Los procesos de globalización, alimentados por conglomerados comerciales y de medios (industrias culturales, de acuerdo con Adorno y Horkheimer) cuyas franquicias defienden un conservadurismo cultural y un reformismo nostálgico que atrae a un público amplio de mentalidad liberal, han llevado a un concepto de cultura global progresivamente homogeneizada, a una definición pragmática que garantiza que los productos básicos prominentes de la cultura moderna y popular están presentes en prácticamente todos los rincones del mundo. A medida que se introducen entradas y presiones globales similares en varias localidades en todo el mundo, estas localidades son invariablemente conducidas a hacer varias cosas de la misma manera. A falta de reducir las barreras a la cultura, esta homogeneidad cultural ha sido motivo de preocupación en muchos países, hasta el punto en que las organizaciones internacionales, como la Organización de las Naciones Unidas para la Educación, la Ciencia y la Cultura (UNESCO), han ido tan lejos como para identificar las implicaciones de la globalización en la cultura, gigantes corporativos transglobales en las industrias de medios audiovisuales como amenazas directas a ciertas culturas o expresiones culturales vulnerables.
El temor es que, a medida que los procesos globales dan forma y reestructuran la cultura, las culturas indígenas, por ejemplo, corren el riesgo de ser consumidas o subsumidas por una cultura global más amplia.
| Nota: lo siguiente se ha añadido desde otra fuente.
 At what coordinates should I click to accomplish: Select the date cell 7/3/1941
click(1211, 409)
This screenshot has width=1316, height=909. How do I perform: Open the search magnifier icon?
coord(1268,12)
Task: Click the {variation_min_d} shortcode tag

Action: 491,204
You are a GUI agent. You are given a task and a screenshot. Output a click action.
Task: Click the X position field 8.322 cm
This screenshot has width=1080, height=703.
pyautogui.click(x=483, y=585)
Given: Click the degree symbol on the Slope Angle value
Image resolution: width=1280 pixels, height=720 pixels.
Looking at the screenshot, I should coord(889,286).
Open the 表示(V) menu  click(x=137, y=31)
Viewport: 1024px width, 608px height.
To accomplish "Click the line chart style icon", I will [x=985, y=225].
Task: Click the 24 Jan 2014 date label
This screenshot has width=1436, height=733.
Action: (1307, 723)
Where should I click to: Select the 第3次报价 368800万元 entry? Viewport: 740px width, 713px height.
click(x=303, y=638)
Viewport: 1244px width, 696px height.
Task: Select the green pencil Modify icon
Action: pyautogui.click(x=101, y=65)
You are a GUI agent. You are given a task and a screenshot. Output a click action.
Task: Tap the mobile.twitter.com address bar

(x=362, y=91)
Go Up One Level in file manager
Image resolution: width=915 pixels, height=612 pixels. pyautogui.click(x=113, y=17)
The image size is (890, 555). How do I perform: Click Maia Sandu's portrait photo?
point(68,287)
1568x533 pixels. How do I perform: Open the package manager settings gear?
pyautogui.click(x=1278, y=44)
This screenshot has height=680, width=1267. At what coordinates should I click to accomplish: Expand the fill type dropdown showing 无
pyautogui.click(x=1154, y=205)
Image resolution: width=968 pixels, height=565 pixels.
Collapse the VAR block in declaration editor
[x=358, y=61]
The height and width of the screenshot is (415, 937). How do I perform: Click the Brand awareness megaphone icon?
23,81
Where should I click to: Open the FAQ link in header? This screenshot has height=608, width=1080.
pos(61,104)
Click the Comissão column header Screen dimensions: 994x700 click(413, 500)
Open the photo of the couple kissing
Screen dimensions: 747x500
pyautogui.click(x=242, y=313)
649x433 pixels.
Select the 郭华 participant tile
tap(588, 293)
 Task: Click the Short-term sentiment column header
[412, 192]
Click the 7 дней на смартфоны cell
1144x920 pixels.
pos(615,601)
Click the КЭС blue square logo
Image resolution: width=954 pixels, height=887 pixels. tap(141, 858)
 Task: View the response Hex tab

En consecuencia, lejos de las definiciones categóricas clásicas de cultura como (a) valores "absolutos o universales", (b) el conjunto de obras intelectuales e imaginativas conocidas por la humanidad, y/o (c) prácticas sociales y formas particulares de vida, la cultura se ha convertido en un campo de batalla en el que muchos gobiernos han luchado para reclamar las respectivas identidades de sus naciones y reafirmar una forma de diferencia entre ellos, la cultura global ha proliferado a través de la globalización y la cultura de otras naciones.
Las culturas y sociedades que no toman en serio los desafíos de la globalización corren el riesgo de conceder inadvertidamente espacios intelectuales y sociales ganados a través de la lucha constante por la identidad nacional, cultural y económica. En el contexto global, y frente a la globalización, casi todas las culturas indígenas se han convertido efectivamente en minorías culturales y, por lo tanto, deben actuar para preservar su cultura o asimilar el riesgo. ¿Qué estamos haciendo al respecto?